NASA is being a real buzz-kill to its astronauts.
Growing up there were three childhood films that had the biggest impact on me from a potential career standpoint: Top Gun, SpaceCamp and Howard The Duck. The first two made me want to become a naval aviator and then an astronaut. Sometimes, when I'm blue, I hum the Top Gun theme song with guitar solo by Eddie Van Halen (yep, highway to the boner-zone). At any rate, as a teen, I discovered that it's not all "I feel the need for speed" and sharing a flight deck with Lea Thompson.
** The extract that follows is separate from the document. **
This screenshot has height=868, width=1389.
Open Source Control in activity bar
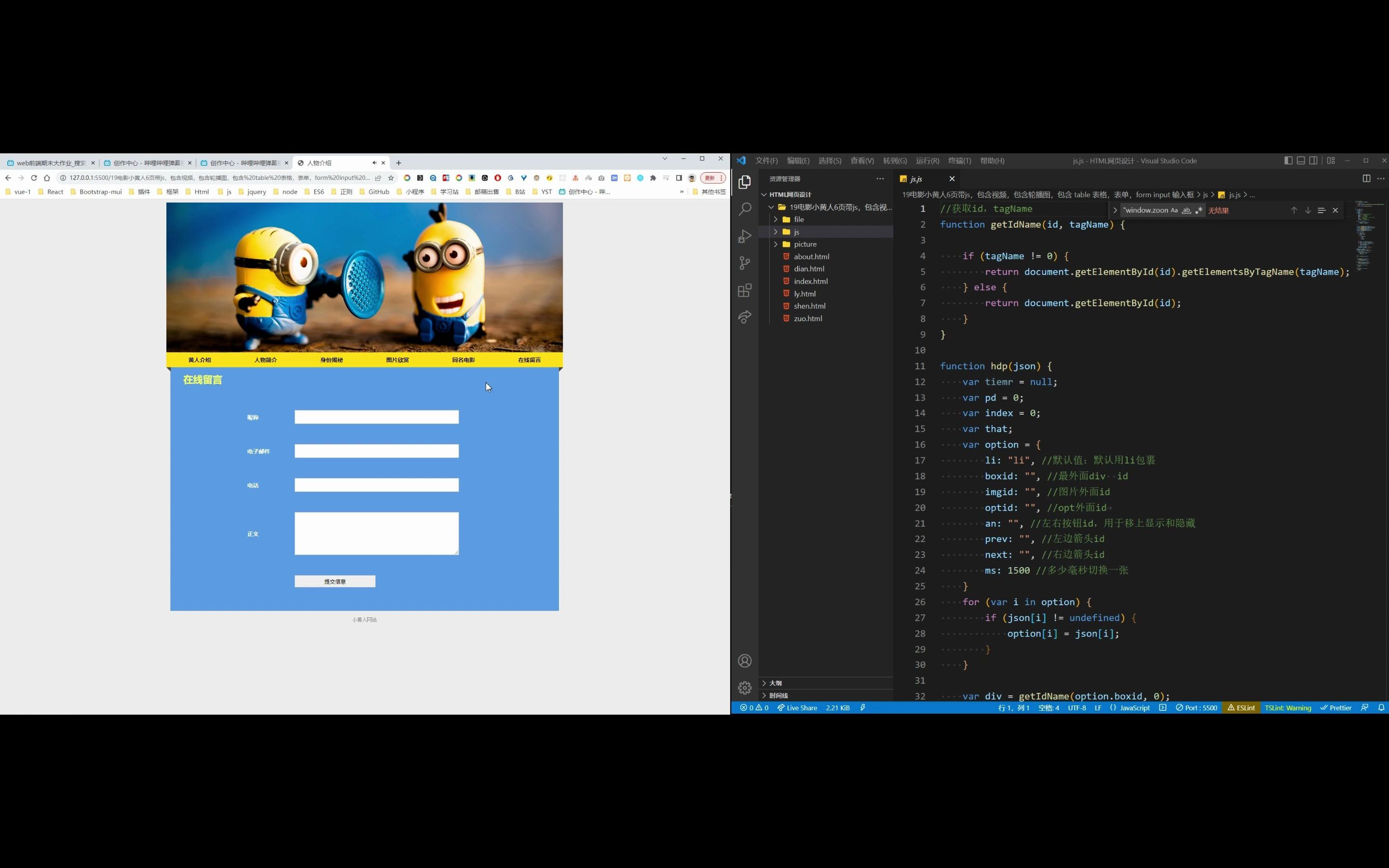[x=745, y=263]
Though the possibility of a good anti-gravity rogering had nothing to do with my love of astronaut-ing and didn't even cross my mind when I went to Space Camp in Huntsville, AL in the fourth grade (yep, I was that kid). Frankly, I was the youngest kid in my group and had to be explained some sexually suggestive joke one of the counselors made ("Ohhh, I get it, f***ing."). At any rate, my motivations were pure but I have the feeling that some people get into the space exploration for far more puerile reasons. And NASA is onto their Solaris-starring-George-Clooney fantasies. Read: Death And Sex On NASA's Mission To Mars
Per the Telegraph, the there is no hanky-panky on the space station. Commander Alan Poindexter (jeez they should have asked what Captain Howie Keggermeister thought) says that it's all professional and above board. You'd guess that it could get weird if the sex went down not to mention zero-g messy. Plus micro-gravity causes muscle and bone-density loss and a crazy sesh could crack a hip or pull a groin.
Do you think some stuff secretly goes down on the international space station? Do you think Lisa Nowak may have lost her mind a little bit because of space sex?
Also, the nerd herd at IO9.com have their hottest sci-fi sex scenes for your perusal. In the meantime, I'll go back to trying to become a wise-cracking, karate-kicking anthropomorphic duck who gets to sex up Lea Thompson.